Turmakten

Die Tradition ist bekannt und weitverbreitet: Bei jeder Renovation von Gottes- und zum Teil auch Privathäusern werden Schriftstücke und andere Beilagen in deren Turmkugeln eingelegt. Bezogen auf diese Funktion als Aufbewahrungsbehältnisse spricht man von Turmkugeln auch als Zeitkapseln: Erst nach Ablauf eines bestimmten Zeitintervalls dürfen nächstfolgende Generationen die Turmkugel öffnen und die darin eingelegten zeittypischen Dinge einer kritischen Würdigung unterziehen.

Welche Motivation aber liegt diesem Brauch, der sich im Kanton Luzern bis mindestens ins 16. Jahrhundert zurückverfolgen lässt, zugrunde?

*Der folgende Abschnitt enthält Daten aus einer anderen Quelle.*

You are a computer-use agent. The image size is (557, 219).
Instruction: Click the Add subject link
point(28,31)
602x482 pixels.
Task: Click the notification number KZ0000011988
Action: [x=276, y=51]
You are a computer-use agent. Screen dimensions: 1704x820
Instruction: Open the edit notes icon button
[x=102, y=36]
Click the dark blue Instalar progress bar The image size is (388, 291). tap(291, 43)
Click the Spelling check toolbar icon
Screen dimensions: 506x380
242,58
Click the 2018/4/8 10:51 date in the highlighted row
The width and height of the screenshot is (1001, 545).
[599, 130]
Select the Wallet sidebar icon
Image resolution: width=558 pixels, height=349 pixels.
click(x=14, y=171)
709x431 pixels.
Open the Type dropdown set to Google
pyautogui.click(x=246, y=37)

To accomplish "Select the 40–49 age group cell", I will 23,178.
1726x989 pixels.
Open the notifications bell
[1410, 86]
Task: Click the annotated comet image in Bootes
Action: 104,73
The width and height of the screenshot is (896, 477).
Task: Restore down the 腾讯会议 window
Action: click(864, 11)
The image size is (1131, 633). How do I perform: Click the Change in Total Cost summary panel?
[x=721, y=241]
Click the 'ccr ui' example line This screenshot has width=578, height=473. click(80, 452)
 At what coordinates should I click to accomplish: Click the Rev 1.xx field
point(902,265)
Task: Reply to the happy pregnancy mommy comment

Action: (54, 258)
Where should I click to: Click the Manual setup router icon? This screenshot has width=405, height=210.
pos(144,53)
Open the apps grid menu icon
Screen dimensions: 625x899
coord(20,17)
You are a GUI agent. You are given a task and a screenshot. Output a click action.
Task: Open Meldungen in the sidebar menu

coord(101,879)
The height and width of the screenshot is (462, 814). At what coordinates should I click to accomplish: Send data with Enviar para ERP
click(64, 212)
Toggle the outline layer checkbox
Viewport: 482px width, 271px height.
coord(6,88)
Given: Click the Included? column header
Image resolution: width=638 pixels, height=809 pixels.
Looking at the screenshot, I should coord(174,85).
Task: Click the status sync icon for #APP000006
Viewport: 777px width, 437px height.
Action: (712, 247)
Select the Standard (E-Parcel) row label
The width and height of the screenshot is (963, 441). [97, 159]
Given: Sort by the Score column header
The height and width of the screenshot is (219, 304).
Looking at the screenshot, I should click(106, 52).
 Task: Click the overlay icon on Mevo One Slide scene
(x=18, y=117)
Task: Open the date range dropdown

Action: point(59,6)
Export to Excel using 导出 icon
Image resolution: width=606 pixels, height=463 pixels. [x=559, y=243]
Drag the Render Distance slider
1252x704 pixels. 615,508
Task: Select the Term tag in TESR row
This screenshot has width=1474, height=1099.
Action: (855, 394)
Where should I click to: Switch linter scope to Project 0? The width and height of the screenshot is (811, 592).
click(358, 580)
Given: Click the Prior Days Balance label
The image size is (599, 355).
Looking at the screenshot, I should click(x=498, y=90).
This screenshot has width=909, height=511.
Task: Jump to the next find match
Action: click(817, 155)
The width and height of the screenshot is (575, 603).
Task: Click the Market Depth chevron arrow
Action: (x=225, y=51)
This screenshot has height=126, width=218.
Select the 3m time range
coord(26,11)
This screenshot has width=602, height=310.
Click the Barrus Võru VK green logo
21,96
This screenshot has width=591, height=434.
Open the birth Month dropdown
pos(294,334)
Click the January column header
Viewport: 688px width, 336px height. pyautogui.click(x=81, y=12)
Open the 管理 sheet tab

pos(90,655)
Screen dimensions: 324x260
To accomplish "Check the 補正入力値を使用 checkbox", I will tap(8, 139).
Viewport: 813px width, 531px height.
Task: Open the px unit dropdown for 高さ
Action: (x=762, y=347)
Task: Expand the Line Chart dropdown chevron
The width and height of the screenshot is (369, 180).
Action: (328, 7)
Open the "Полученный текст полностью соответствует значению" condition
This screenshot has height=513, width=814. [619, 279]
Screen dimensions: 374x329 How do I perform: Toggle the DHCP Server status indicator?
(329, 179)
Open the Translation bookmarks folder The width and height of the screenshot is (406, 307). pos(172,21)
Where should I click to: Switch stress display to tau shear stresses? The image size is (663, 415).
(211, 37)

Erhoffen sich die Bauherren daraus vor allem Glück und Segen für das in neuem Glanz erstrahlende Bauwerk, oder folgt man schlicht dem Bedürfnis, kommenden Generationen Zeugnisse der eigenen Lebenswelten zu vermitteln oder sich vielleicht gar einen Platz in der Historie zu sichern? Sowohl als auch dürfte die Antwort auf Fragen dieser Art lauten.

Informationsbedürfnis

Zweifelsohne bestand bei den Leuten ein grosses Bedürfnis, künftigen Generationen einen Einblick in zeitgenössische Begebenheiten, Ereignisse und Strukturen zu gewähren. Die in Turmakten wiederholt gebrauchte Verwendung, «ze wüssen se unseren lieben Nachkommen» war also durchaus auch Programm. Was die vermittelten Inhalte anbelangt, zeigt sich eine erstaunliche thematische Einheit, auch wenn die einzelnen Verfasser natürlich unterschiedliche Schwergewichte setzten. So begegnet kaum eine Turmakte, in der nicht eine Baugeschichte und die Renovationschronik des eigenen Gotteshauses oder die Namen und Funktionen der kirchlichen und weltlichen Honoratioren zur Sprache gebracht werden. Oft vermitteln die Schriftstücke auch Alltagsinformationen aus Gesellschaft, Wirtschaft und Politik. Eher selten dagegen liefern die Schreiber Informationen über merkwürdige und kuriose Ereignisse, die sich in der Pfarrei oder in der weiteren Umgebung zugetragen hatten.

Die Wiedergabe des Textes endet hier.